Mum is upstairs having a lie down ‘cause her back is still sore from putting the tree up last week. Me and Jimmy – that’s my wee brother, are sitting on the wee couch and I have the Kays catalogue on my knee. It slides off my legs sometimes ‘cause I’m wearing slippy yellow tights. I turn the pages right to the back where all the good stuff is, like the toys. I’m in charge of the catalogue ‘cause I’m the biggest, Jimmy helps me look but he’s too wee to touch. The catalogue smells like nail varnish and it is shiny and full of hundreds and millions of pages; that’s why it’s so huge. Santa’s elves must work really hard to make all this stuff. I lick my finger and touch the top of the page, it sticks like glue and I can turn it over easy. It makes Jimmy laugh ‘cause he thinks I’m magic. Somebody is knocking at the front door and I don’t know what to do. I know that we’re not to answer the door in case it’s Joe the Provie man looking for money, and I’m too wee to say that Mum’s not in. I shut the catalogue and slide it onto the couch.
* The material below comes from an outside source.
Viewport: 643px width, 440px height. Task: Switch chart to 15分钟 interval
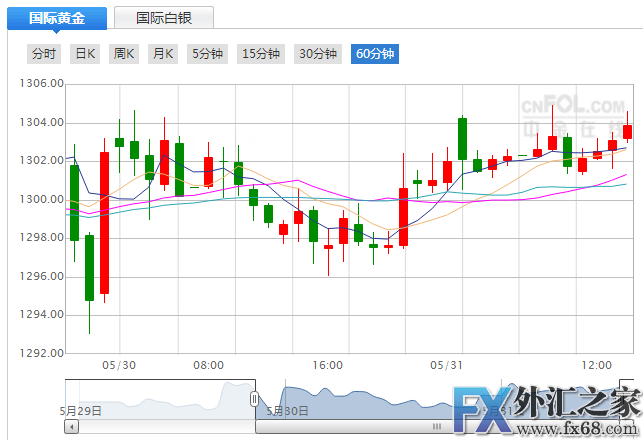click(262, 54)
'Mum, Mummy, Mum, door,' Jimmy is shouting.


'Shhhhhhh,’ I put my finger to my lips, ‘hide behind the couch.’


Jimmy is a good boy and goes behind the couch ‘cause that’s what we always do, but I can see him peeping. Lassie is on the telly and there isnae any sound on but I’m scared in case it is Joe ‘cause he sometime looks in the window. I turn off the big button and hide. Mum doesn’t like Joe, but I do ‘cause he’s smiley and funny like my Dad. He has white hair but he isn’t old like Papa. He always wears a shiny red tie and a pen clipped onto his shirt pocket. It’s good fun though, crouching down on the carpet with our hands over our mouths trying not to laugh. Mum usually crouches down beside us so that she can shush us but it makes us laugh like anything. Anyway, Mum is too big to be invisible.


Inside the house everything is as quiet as anything but I can still hear the knock, knock, knock, and I can hear the ceiling creaking, so Mum must have got up.
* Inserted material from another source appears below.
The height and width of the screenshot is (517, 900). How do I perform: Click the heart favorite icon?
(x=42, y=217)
‘Answer the door Kirsten; it’s one of Santa’s helpers.’


I’m off the floor and bombing it to the door before the knocking stops. I stand on the bottom stair and turn the handle. There’s a wee fat man with puffy red cheeks wearing a Santa hat.


‘Parcel for Mrs Clark.’ He’s holding a ma-hoosive brown box and looking behind me for something.


‘I’m coming, I’m coming.’ Mum’s in her pink nighty even though it’s still day-time. There’s a fag in her mouth with a long bendy bit of ash on it; it’s ready to fall off on the stair. She’s puffing and huffing and clinging to the bannister while she wobbles down towards us.


‘You couldnae take it in son, my back is killing me.’


‘No problem.’


Santa’s elf is in our house! I hope he likes the decorations. I pop my head outside and check for Joe’s white van but it’s not there so I shut the door. In the living room, Mum writes her name on a wee notebook that’s magic ‘cause of the blue paper that’s underneath it – it makes her name write twice.


‘Nice tree,’ he says and pats Jimmy on the head and then squeezes my cheek. ‘Merry Christmas, I hope Santa’s good to you.’


The elf walks to the front door and my belly is all funny because of the hamper, but also ‘cause I have ripped a picture out of page six-hundred-and-thirty-one of the catalogue without Mum noticing. I follow him out to the big hedge and tug on his jumper sleeve.


‘Can you please give this to Santa, just in case?’


He opens the folded piece of shiny paper and smiles.


‘Sure thing hen, mind and be a good girl then.’


I watch him get into his car. He’s looking at the picture of the Patosa doll that I picked especially, and he’s laughing. It must be because I sneaked it to him.